D3D: How will AI-driven design impact creativity?
D-A Pham: When talking about creativity, AI is a powerful ally. It elevates the designer to a higher level.
AI can automate repetitive tasks and give designers more time to focus on strategic design decisions. AI-components react to input, they redesign details and eliminate a lot of the tedious work.
An algorithm never competes with a designer — it‘s like a power-tool. It frees the designer to focus on the real creative work.
Algorithms complement the pen and paper work of a designer and do not replace it. The algorithms fill in the details and generate structures and functionality on the fly.
When combined with Additive Manufacturing methods on serial production 3D printers, the designer‘s vision becomes reality without restriction.
D3D: What does the future of design look like?
D-A Pham: New production methods, especially 3D printing in serial production and new materials give us so much more freedom. But the designer’s toolkit has not been keeping up with this quantum leap.
We now have the opportunity to shape this new paradigm with the help of powerful computing tools. We now have a new type of brush in our toolkit, one that allows us to paint atoms into space. Now, we have to rethink how we work, how do we want to work?
As designers we need to be curious about these new tools and ready to shape future practices. This is what we explore in the Hyperganic Lab.
We work with designers and engineers to bring their work to a meta-level where they can focus on decisions and the general approach and are not caught up in insignificant details.
You can offload decisions about details to AI components, which can be driven by creative input but also usage data by statistics, simulations, etc.
Take our helmet case study as an example: The designer designs the aesthetic overall shape of the helmet. The algorithm then combines the head scan and historical information about crash statistics to generate a custom fit helmet with optimal protection for the head.
It generates patterns based on creative choice but also on the basis of the data. As the data changes, the process self-adapts to refine the product for each person and over time.

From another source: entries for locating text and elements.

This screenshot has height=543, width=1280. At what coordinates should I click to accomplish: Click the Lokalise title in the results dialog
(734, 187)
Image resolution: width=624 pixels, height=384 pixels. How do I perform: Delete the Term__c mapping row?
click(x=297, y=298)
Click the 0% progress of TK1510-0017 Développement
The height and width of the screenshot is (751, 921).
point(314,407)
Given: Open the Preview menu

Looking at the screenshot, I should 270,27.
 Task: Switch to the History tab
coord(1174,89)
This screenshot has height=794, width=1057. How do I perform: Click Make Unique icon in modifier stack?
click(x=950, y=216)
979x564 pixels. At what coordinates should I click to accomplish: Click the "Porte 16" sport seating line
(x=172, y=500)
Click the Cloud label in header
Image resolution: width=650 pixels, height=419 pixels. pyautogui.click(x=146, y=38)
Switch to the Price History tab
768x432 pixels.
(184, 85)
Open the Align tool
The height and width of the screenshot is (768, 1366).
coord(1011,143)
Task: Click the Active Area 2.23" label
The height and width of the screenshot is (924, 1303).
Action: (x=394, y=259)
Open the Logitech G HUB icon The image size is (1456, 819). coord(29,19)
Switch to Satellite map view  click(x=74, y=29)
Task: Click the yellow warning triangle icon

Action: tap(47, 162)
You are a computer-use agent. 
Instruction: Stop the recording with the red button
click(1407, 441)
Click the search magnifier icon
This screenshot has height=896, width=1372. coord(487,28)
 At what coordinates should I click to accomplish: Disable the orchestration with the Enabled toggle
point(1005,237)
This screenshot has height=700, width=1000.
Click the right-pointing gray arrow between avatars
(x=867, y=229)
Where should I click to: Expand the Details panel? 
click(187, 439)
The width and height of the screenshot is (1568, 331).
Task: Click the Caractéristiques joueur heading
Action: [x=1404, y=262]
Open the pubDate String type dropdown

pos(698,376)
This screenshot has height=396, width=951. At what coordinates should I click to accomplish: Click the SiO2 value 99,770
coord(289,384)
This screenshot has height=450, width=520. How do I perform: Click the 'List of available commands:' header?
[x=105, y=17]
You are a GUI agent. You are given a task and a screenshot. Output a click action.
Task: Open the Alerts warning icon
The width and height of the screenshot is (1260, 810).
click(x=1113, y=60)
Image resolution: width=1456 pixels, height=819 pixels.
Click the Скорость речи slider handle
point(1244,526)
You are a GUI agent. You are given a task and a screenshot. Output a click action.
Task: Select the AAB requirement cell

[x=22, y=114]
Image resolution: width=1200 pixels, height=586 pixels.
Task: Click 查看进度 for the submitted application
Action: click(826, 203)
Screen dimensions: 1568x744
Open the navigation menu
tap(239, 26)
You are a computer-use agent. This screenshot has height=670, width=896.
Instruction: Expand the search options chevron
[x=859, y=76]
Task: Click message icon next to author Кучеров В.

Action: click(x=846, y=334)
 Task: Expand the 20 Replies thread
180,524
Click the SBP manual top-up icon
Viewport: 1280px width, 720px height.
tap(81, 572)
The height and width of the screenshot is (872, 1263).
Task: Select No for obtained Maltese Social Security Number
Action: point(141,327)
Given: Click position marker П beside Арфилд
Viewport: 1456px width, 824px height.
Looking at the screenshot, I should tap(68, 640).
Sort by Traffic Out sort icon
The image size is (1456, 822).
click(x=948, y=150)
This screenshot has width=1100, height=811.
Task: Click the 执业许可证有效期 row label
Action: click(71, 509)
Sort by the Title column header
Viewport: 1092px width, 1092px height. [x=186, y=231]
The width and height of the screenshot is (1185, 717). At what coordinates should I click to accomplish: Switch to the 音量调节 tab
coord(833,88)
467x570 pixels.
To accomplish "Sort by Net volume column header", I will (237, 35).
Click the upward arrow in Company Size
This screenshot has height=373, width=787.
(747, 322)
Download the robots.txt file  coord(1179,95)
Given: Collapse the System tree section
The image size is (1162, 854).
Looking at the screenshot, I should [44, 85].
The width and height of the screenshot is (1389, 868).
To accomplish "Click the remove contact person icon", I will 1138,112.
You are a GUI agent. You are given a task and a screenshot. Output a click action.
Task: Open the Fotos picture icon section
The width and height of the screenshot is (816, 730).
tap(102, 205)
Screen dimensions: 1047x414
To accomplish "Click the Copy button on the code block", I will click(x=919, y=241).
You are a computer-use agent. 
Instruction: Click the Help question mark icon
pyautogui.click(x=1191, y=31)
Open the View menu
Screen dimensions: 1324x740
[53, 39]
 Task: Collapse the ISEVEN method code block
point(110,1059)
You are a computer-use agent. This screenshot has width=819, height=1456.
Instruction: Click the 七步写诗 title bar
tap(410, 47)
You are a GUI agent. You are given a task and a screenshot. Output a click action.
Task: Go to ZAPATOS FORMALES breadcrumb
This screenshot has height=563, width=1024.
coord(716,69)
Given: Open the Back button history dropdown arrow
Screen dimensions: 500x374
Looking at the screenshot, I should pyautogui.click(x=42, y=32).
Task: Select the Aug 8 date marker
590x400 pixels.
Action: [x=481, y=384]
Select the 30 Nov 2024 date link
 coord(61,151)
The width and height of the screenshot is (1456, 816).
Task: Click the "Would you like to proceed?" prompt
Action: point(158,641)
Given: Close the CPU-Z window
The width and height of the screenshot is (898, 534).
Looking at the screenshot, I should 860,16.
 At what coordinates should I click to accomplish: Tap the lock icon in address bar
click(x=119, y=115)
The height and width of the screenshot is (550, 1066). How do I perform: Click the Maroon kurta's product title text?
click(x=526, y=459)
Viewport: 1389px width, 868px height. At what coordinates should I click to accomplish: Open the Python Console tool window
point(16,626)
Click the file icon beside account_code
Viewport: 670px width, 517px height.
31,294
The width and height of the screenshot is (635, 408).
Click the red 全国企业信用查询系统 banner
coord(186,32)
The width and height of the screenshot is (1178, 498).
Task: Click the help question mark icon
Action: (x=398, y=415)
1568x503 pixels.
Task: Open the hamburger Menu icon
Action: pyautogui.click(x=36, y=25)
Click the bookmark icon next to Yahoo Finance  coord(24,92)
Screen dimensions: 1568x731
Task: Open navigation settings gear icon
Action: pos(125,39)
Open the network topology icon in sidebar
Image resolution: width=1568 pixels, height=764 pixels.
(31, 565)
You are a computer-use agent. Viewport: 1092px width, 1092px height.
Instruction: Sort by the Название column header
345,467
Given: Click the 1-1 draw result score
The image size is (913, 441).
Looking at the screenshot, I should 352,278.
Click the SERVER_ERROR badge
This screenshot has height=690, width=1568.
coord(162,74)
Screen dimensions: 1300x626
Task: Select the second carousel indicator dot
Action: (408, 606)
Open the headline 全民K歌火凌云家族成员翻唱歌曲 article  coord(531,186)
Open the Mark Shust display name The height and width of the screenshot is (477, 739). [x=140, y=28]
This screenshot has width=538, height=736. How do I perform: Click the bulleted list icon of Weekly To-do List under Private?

D3D: What are the virtues of AI-driven design?
D-A Pham: There are many things a designer needs to focus on. AI is a tool that empowers you to work much more effectively.
With AI-based design you have more capacity to be strategic about your process. You can iterate quickly and often; you converge on an optimal product design much faster; you explore a bigger design space.
Your products include more complex functionality, which can be automatically generated, almost ‘painted on’.
As designers we shy away from complexity, it means a lot of work. But Additive Manufacturing allows us to build very complex objects without additional cost. So how would you design things when complexity is no longer a bottleneck?
Natural objects are amazing, but they are rarely simple designs. AI-based processes allow us to produce parts and machines just as complex as Nature. All we have to do is choose the right algorithms in the design process.
For me, AI-based design is extremely anthropocentric. Without restrictions, we can now design for human needs. Just think of the potential of mass customisation! The future of design is personalised, intelligent and sustainable.
Duy-Anh Pham always had a magnetic interest in everything computer and art. He joined a pioneering information technology high-school, worked in the IT industry for a bit and moved on studying audiovisual media at HDM-Stuttgart in 2008.
Studying creativity in theory bored him early on, so Duy-Anh joined IRIDAS in 2009 where he worked on the front-edge of software technologies for the Hollywood film industry.
In 2012 he guided Adobe’s colorgrading vision. For Adobe, Duy-Anh worked on award-winning applications like SpeedGrade CC, Premiere Pro CC and the next generation of Adobe’s Desktop & Mobile Video editing apps.
2017 he co-founded Hyperganic as the creative counterpart and since then, Duy-Anh and his team are shaping the future of AI-driven design and manufacturing.